My 7-year-old daughter stared at me in disbelief.
“You got Kitty light up shoes?” Caroline was incredulous as she watched her two-year old sister jump up and down, setting off lights on the sides of her Disney Princess shoes.
“You said we could NEVER have light up shoes!” Now the tone was a bit angrier. “Why did SHE get light up shoes?!”
You know the shoes I’m talking about. Sneakers that light up every time you walk on them. You can see them in a dark movie theater, they always come with some annoying cartoon character plastered on them and usually cost double.
When Caroline was old enough to see how cool light up shoes were, I put my non-lit up foot down. Nope. No one needs his or her feet to light up with every step. When Josh came along, it was his dream to have Thomas the train shoes or Toy Story or whatever light up shoes. There was begging. I held firm, because of course, I had set a stupid parent rule in my head. No swearing, hitting or light up shoes.
But here comes the third child. She picked out Princess shoes at the store. Ok, I say. Princess sneakers are fine. She put them on.
“Oh!” Kitty squealed. “My shoeses lighted up!!”

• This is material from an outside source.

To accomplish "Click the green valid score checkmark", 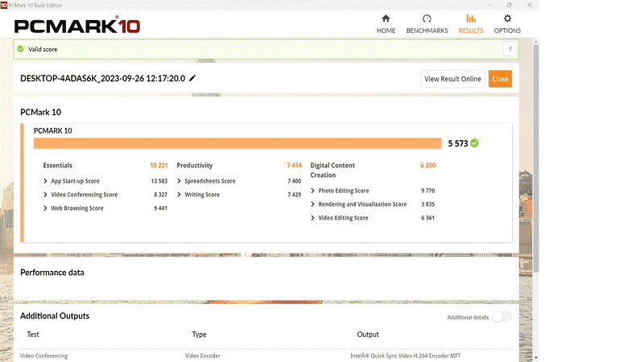I will pos(21,49).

Sigh. I was in trouble. Trouble if I took them off her feet. And trouble if I came home with them.
After years of law and order, I caved under the pressure of the third child. By number three I’ve realized:
1. Parental patience is thin
2. Parental perfection is unrealistic
3. The third will cry if not included
When my first was born, she played with educational toys, only watched Sesame Street and didn’t eat candy. I was determined to do this parent thing right. Then came number two. Things were a little more lax, but they didn’t know who Sponge Bob was, rarely ate at McDonald’s and had no idea how to play video games.
The third one came, and it all went to hell. Frazzled from meeting the needs of three children at different ages, my standards have dropped. Significantly. In turn, I have a two-year old who can play “Pac Man”, sings songs from “High School Musical” and wants an American Girl Doll. She manipulates tiny Legos and has taken an unnatural interest in “Star Wars.” She recently dazzled a crowd at the hair salon singing Darth Vader’s theme song with a lollipop hanging out of her mouth. She snuck up on her sister the other day and said, breathing heavily in sister’s ear, “Luke, I am your daddy.”
I find myself just watching her and shaking my head. Like, whose child is this? And when is her mother going to do something? One person who takes great glee in this, is my mother.
“That’s what happens,” she said recently. “The third becomes a lot smarter a lot quicker.”
She ought to know. I was the third child. Boy, am I in trouble.